The randomised write.table()
yields the largest git
repository, converging to about 6.5 times the size of a git repository
based on the sorted write.table()
. saveRDS()
yields a 26% reduction in repository size compared to the randomised
write.table()
, but still is 4.8 times larger than the
sorted write.table()
. Note that the gain of storing binary
files in a git repository is much smaller than the gain in individual
file size because git compresses its history. The optimized
write_vc()
starts at 88% and converges toward 78%, the
verbose version starts at 94% and converges towards 110%. Storage size
is a lot smaller when using write_vc()
with optimization.
The verbose option of write_vc()
has little the gain in
storage size. Another advantage is that write_vc()
stores
metadata.
The code below runs a microbenchmark on the four methods. A microbenchmark runs the code a hundred times and yields a distribution of timings for each expression.
library(microbenchmark)
mb <- microbenchmark(
write.table = write.table(airbag, file.path(root, "base_R.tsv"), sep = "\t"),
saveRDS = saveRDS(airbag, file.path(root, "base_R.rds")),
write_vc.optim = write_vc(airbag, "airbag_optimize", root, sorting = "X"),
write_vc.verbose = write_vc(airbag, "airbag_verbose", root, sorting = "X",
optimize = FALSE)
)
mb$time <- mb$time / 1e6
write_vc()
takes 155% to 185% more time than
write.table()
because it needs to prepare the metadata and
sort the observations and variables.
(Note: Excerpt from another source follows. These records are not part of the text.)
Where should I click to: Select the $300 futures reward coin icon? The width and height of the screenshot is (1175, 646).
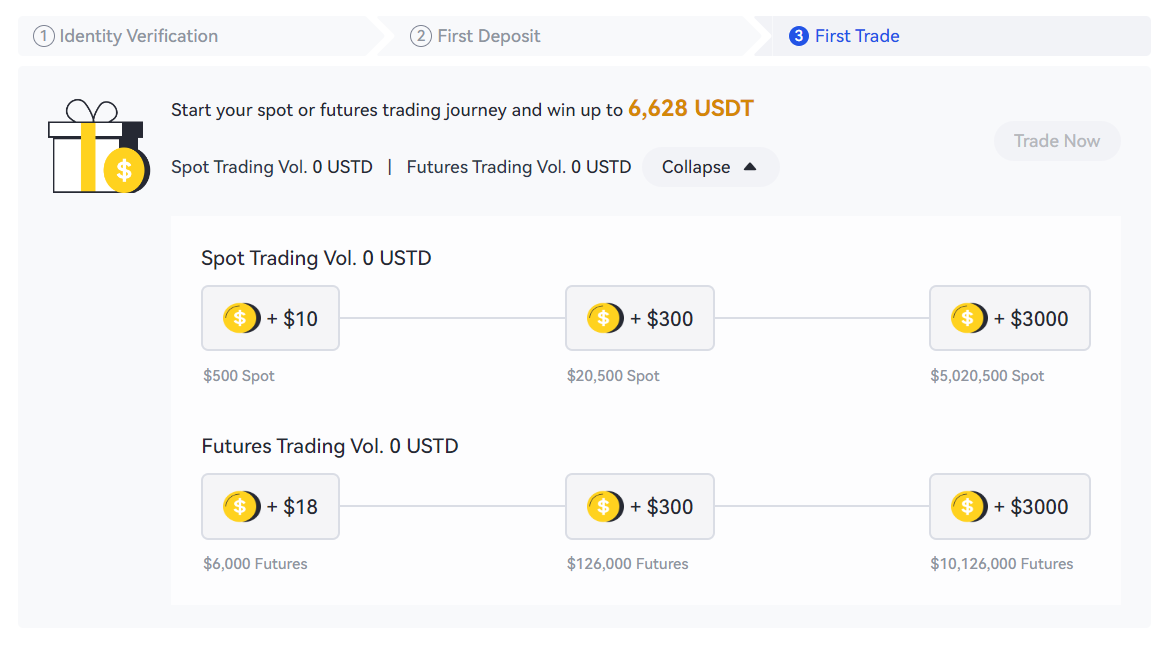605,506
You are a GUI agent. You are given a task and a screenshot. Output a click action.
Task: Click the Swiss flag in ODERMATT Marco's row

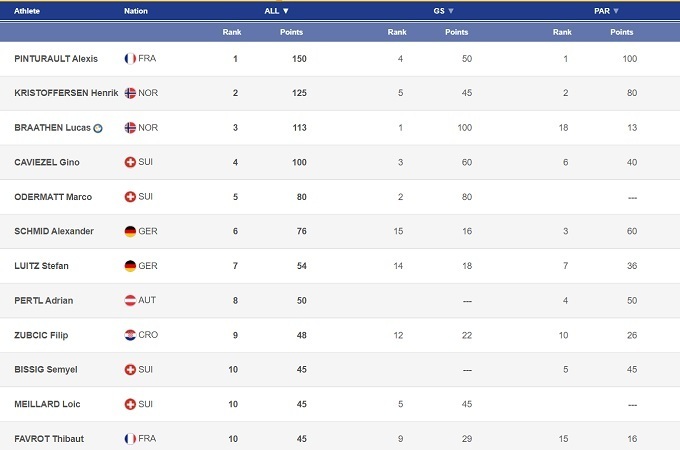[130, 197]
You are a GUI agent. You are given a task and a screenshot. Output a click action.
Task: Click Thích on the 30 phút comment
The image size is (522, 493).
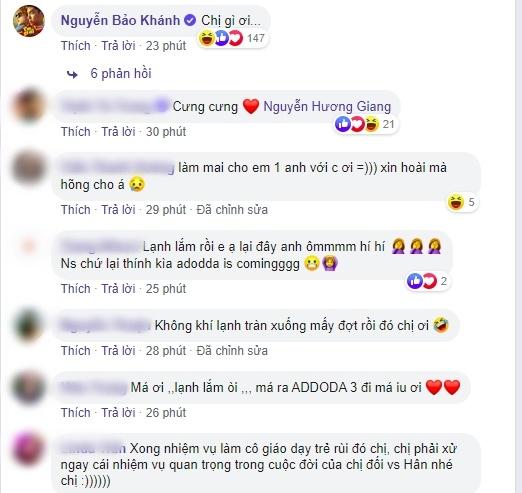coord(76,132)
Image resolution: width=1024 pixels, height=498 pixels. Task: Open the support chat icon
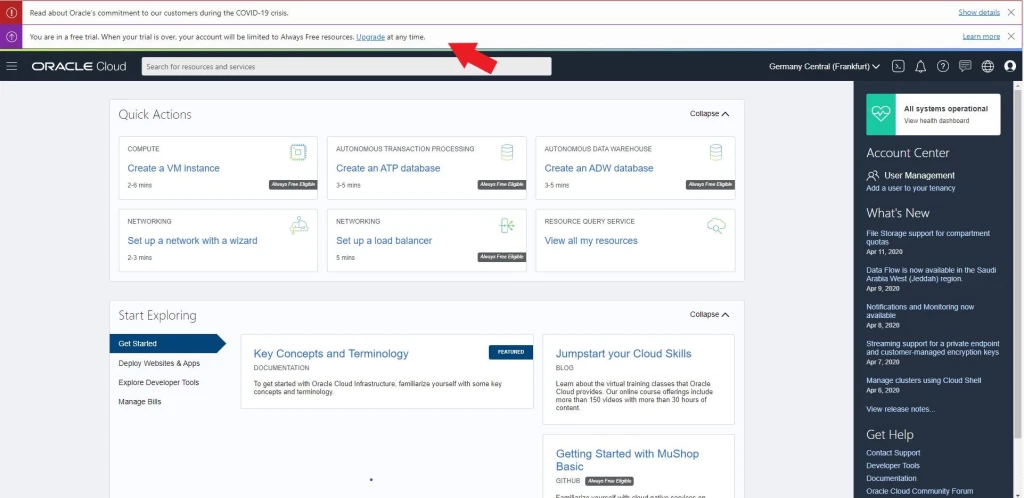point(965,66)
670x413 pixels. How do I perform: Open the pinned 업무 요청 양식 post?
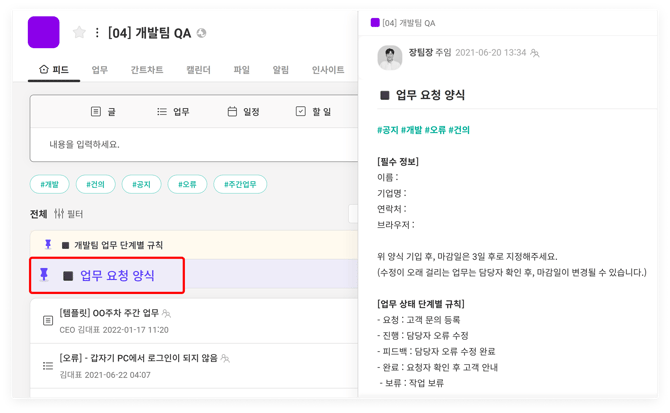tap(117, 275)
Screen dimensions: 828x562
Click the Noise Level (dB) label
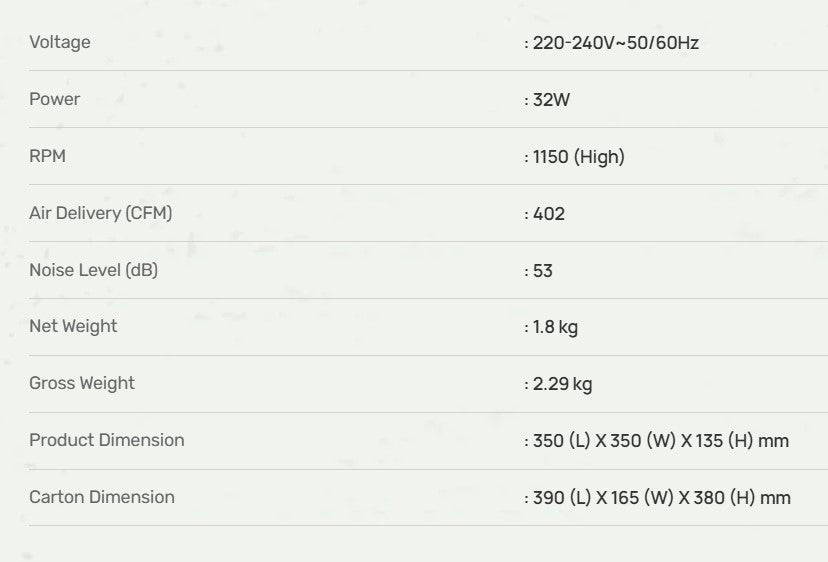click(x=94, y=270)

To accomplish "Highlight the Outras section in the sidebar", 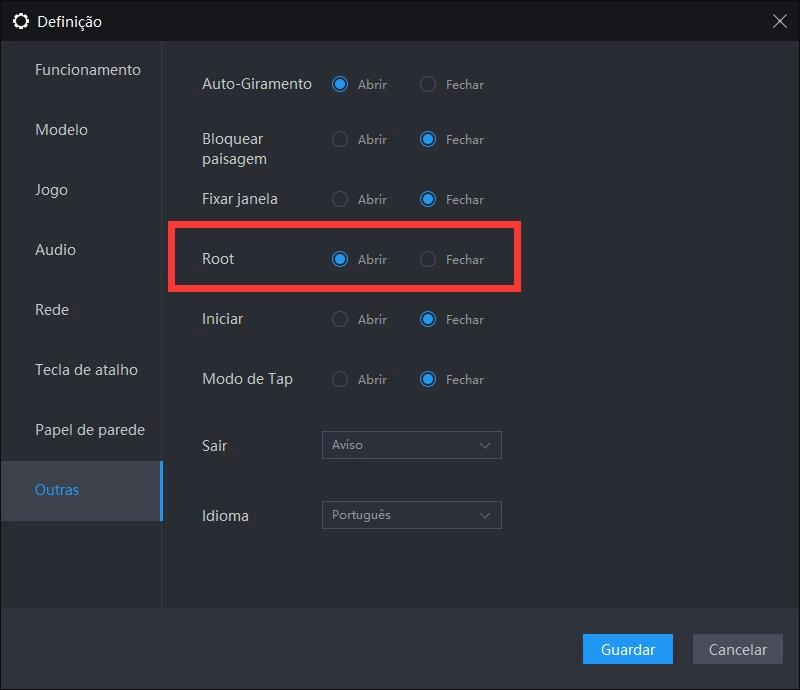I will (x=57, y=490).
When overwriting existing data,
write_vc()
checks the new data against the existing
metadata. saveRDS()
requires 53% of the time that
write.table()
needs.
mb <- microbenchmark(
read.table = read.table(file.path(root, "base_R.tsv"), header = TRUE,
sep = "\t"),
readRDS = readRDS(file.path(root, "base_R.rds")),
read_vc.optim = read_vc("airbag_optimize", root),
read_vc.verbose = read_vc("airbag_verbose", root)
)
mb$time <- mb$time / 1e6
The timings on reading the data is another story. Reading the binary
format takes about 10% of the time needed to read the standard plain
text format using read.table()
. read_vc()
takes about 214% (optimized) and 257% (verbose) of the time needed by
read.table()
, which at first seems strange because
read_vc()
calls read.table()
to read the files
and has some extra work to convert the variables to the correct data
type. The main difference is that read_vc()
knows the
required data type a priori and passes this info to
read.table()
. Otherwise, read.table()
has to
guess the correct data type from the file.